(EXTRACTED RECORDS begins)

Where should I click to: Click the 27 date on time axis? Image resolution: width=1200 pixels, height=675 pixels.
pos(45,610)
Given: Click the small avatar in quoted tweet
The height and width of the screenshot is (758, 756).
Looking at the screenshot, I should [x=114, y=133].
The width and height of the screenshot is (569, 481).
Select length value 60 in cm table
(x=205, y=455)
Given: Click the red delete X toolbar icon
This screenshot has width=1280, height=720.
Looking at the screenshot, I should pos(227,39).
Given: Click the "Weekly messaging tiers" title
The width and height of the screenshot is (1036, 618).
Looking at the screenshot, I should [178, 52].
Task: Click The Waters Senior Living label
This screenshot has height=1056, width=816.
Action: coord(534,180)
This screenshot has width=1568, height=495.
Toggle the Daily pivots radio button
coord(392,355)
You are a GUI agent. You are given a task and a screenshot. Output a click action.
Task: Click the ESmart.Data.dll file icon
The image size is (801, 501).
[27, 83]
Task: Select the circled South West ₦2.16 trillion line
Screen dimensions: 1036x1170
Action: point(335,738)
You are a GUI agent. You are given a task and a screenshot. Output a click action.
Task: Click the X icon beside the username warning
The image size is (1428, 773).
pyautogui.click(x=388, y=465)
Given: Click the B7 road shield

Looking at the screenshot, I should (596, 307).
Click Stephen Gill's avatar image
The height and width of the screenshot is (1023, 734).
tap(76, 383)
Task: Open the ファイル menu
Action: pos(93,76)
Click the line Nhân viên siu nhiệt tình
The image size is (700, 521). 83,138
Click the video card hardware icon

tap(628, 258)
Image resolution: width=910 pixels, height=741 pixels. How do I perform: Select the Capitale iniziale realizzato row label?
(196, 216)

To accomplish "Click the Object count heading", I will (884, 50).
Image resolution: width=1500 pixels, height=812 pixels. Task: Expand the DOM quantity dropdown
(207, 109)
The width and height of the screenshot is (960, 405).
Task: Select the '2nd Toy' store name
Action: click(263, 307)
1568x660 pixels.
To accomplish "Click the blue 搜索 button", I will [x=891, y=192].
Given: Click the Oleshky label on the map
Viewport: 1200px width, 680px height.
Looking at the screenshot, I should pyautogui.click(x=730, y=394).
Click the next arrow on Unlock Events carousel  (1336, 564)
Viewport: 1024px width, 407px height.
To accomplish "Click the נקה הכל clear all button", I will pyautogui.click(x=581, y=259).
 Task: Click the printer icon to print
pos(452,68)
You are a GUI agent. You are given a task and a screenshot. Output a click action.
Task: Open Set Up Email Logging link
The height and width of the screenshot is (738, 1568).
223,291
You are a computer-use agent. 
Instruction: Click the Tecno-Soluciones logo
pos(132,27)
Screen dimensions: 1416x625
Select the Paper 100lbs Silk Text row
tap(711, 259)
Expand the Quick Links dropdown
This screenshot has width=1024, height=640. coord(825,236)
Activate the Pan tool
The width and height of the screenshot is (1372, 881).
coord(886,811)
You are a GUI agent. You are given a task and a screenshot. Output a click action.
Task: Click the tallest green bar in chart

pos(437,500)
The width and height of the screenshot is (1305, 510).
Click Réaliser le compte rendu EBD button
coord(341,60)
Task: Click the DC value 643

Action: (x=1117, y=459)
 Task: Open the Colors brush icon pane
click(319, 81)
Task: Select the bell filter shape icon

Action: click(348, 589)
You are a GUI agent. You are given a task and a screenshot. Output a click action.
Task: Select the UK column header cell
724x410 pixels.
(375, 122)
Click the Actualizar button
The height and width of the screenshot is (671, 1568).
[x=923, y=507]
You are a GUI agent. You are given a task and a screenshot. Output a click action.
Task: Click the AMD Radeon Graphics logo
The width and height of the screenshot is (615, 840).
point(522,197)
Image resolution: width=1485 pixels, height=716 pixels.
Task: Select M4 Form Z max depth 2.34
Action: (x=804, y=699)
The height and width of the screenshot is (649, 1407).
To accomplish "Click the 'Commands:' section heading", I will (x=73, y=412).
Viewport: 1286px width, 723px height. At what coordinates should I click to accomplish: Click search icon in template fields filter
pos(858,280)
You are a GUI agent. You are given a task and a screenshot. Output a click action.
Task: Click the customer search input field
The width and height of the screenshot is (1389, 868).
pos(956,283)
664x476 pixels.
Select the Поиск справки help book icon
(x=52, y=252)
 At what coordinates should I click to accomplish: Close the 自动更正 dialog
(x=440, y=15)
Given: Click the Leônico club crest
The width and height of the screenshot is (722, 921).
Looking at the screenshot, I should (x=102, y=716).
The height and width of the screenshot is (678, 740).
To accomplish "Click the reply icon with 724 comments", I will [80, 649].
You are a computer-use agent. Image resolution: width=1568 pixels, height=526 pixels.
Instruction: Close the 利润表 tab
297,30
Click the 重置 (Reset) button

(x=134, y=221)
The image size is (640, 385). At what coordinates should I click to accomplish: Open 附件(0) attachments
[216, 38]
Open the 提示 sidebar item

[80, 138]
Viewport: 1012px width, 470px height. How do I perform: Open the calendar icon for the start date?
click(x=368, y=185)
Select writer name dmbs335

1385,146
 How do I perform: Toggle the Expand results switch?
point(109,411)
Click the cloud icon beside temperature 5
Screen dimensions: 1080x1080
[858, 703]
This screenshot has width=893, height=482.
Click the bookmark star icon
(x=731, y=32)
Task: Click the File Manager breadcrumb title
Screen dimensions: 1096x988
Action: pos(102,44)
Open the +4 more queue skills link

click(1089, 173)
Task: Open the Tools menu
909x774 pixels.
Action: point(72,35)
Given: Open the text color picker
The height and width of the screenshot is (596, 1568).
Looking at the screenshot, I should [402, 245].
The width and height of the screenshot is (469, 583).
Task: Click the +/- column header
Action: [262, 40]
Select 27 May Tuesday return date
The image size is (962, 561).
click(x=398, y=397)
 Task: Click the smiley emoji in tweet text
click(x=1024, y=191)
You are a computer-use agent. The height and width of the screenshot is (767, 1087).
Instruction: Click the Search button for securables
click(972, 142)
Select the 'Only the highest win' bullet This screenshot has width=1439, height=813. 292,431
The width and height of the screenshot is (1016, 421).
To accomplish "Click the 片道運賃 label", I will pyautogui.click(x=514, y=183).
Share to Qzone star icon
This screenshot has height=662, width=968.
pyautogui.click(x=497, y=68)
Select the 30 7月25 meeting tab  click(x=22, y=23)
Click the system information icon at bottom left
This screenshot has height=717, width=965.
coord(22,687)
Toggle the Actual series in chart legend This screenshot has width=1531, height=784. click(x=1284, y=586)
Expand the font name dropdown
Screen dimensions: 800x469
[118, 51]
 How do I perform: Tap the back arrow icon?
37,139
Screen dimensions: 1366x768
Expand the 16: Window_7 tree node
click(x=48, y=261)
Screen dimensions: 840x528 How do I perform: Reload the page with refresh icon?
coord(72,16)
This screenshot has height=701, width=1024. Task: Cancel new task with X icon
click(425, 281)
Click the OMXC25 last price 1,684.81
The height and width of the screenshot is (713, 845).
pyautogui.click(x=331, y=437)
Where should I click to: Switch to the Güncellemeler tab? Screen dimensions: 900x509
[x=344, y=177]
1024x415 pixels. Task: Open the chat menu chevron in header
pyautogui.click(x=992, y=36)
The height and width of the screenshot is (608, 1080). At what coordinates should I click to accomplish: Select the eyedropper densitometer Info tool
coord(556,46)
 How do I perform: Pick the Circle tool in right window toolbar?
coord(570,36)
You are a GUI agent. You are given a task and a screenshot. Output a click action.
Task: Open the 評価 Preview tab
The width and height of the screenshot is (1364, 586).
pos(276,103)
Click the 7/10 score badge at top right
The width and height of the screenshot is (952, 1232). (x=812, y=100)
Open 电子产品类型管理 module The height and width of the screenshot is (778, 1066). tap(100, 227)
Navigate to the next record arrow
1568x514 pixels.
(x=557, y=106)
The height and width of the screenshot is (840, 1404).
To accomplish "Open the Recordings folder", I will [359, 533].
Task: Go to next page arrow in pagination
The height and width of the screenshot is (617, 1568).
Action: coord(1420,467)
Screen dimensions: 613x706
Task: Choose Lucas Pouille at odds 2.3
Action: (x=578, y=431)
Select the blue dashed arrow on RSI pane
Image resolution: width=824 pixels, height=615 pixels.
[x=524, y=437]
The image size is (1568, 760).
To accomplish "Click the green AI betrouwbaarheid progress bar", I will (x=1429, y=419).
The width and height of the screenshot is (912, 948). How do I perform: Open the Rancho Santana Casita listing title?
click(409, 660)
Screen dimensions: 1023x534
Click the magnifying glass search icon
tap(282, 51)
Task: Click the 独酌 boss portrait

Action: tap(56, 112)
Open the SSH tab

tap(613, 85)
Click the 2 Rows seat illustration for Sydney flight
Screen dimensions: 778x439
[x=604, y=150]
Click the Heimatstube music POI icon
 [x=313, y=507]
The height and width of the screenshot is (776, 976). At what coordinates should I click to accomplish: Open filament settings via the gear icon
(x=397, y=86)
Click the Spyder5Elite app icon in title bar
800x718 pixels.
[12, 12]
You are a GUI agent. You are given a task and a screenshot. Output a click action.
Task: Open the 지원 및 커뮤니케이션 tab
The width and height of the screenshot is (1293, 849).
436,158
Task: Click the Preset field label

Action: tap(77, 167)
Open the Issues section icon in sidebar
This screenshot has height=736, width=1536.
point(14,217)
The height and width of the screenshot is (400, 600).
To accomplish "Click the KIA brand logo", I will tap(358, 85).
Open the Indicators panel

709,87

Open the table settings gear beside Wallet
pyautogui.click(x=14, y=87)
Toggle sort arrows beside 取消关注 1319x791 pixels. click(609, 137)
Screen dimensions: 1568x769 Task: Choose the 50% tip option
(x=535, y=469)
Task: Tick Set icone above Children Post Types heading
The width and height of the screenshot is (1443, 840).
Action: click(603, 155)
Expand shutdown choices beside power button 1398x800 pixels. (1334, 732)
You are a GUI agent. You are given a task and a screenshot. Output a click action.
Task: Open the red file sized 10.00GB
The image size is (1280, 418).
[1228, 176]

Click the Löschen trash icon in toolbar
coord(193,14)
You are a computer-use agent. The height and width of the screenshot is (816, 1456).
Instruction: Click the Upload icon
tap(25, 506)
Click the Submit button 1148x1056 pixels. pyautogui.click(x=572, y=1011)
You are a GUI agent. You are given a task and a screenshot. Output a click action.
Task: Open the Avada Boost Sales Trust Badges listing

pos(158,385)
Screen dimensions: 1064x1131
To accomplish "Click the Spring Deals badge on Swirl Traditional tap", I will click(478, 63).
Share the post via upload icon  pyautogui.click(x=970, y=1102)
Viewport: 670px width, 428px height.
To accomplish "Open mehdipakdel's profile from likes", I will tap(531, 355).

(EXTRACTED RECORDS ends)

WHAT THE TASK REQUIRES ▸ For each line in the entries that contains the string "Share", make a copy.

SOLVED PROBLEM ▸
Share to Qzone star icon
Share the post via upload icon  pyautogui.click(x=970, y=1102)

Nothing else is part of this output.